Discussion in 'Recording' started by bluemusic, Dec 13, 2007.

  1. bluemusic

    bluemusic Active Member

    Jan 29, 2005
    Up for a difficult question about bit and how it works?

    We know that sample rate sets the bandwith of the system by mesuring differences in the voltage level over time. In order for the desired frequency bandwith to be faithfully encoded in the digital domain, the selected sample rate must be twice as high as the higeste frequency to be recorded. We also know that higher bit the more detail mesurement.

    Since 16 bit represent 6 dB x bit + 1,8dB we can say that the dynamic range of a 16 bit signal is 97.8 and for 24 bit it is 145.8.

    We also know that the differences in the samples mesured would be in the LSB ( least significant bit). Because of the binural code a code can only be 0 or 1, therefore there will be problems when a samples is between what the converts can't handle.

    So far so good. What we have a problem understanding here is:

    Is the amplitude scale for the mesuring constant, meaning 16 bit and 24 bit has the same roof, but more posibilities for 24 between this scale. Ergo a more precise mesurament. Why doesn't 24 bit signal distort at the same volume as 16 bit when thay have the same roof?

    Or does the scale expands upward to have more headroom for 24 bit? But then there will also be few changes when we talk about possible sample values.

    Another way to see it:( this is not a correct way mathwise but ok example)

    16 bit is 1 cm with 10 possibilities inside
    24 bit is 1 cm with 20 possibilities inside
    = more possibilites, same roof.


    16 bit is 1 cm with 10 possibilities inside
    24 bit is 2 cm with 20 possibilities inside
    = higher roof, same possibilities.

    Am I confusing you? So am I!!!!

    All help are greatly appreaciated.

    Best regards Bluemusic
  2. RemyRAD

    RemyRAD Guest

    Sep 26, 2005
    Digital 0 DBfs is the same for 8, 16, 24 & 32. What changes is its lower range. But a broader noise floor to overload signal means a comfort pad between those two points for processing of an inexperienced manner. That is to say, if you're just processing stuff willy-nilly and am really not sure what you are doing, you are safer with 24/32-bit. Whereas I know what I'm doing and don't require any more than the 96 DB basic specification of 16 bit. Because I know what I'm doing, I don't need 15 foot wide lanes to drive in. I can drive in 8 foot wide lanes. My recording is the same.
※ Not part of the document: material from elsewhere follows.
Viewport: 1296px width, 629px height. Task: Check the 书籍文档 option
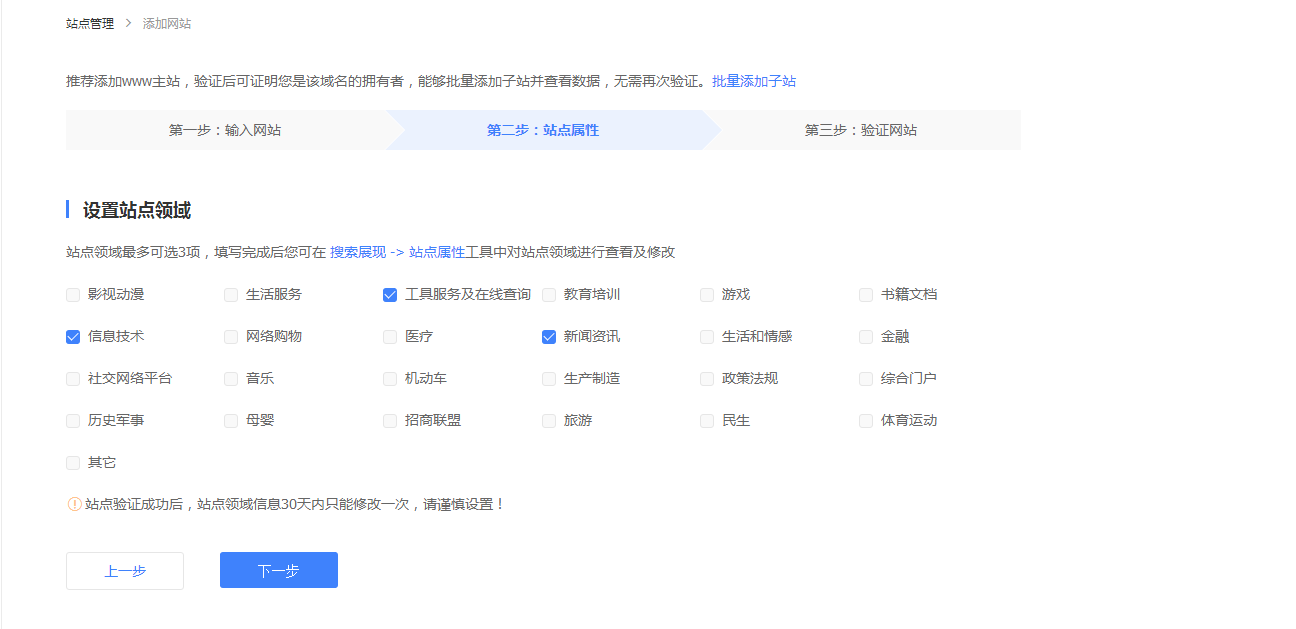(865, 294)
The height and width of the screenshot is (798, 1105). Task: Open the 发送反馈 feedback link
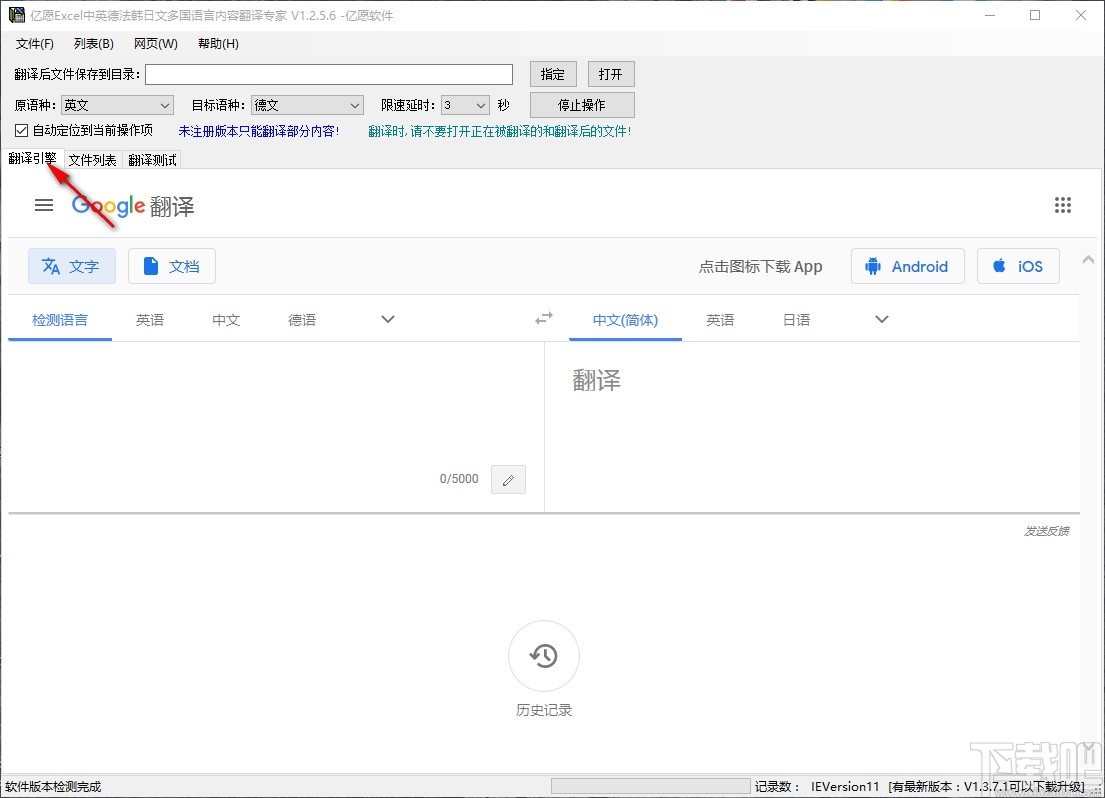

    Out-of-control in a controlled manner
    Ms. Remy Ann David
  3. cfaalm

    cfaalm Active Member

    Feb 21, 2005
    Home Page:
    Your rule of thumb is OK. The formula is:

    16 bits = 20 log(2^16) + 1,76 = 98,09 dB
    24 bits = 20 log(2^24) + 1,76 = 146,25 dB

    This is the way I see it.

    At the top of a digital scale is 0dB Full Scale. The bits determine how much dynamic range fits under that. So with 24 bits it is 146dB. So you could say that it reaches down to 146 dB beneath 0 dBFS. It is more a matter of being able to capture real quiet sounds than real loud sounds.

    Now people tend to relate the dBFS scale to dB SPL. That is not a 1:1 story, but not too complicated either.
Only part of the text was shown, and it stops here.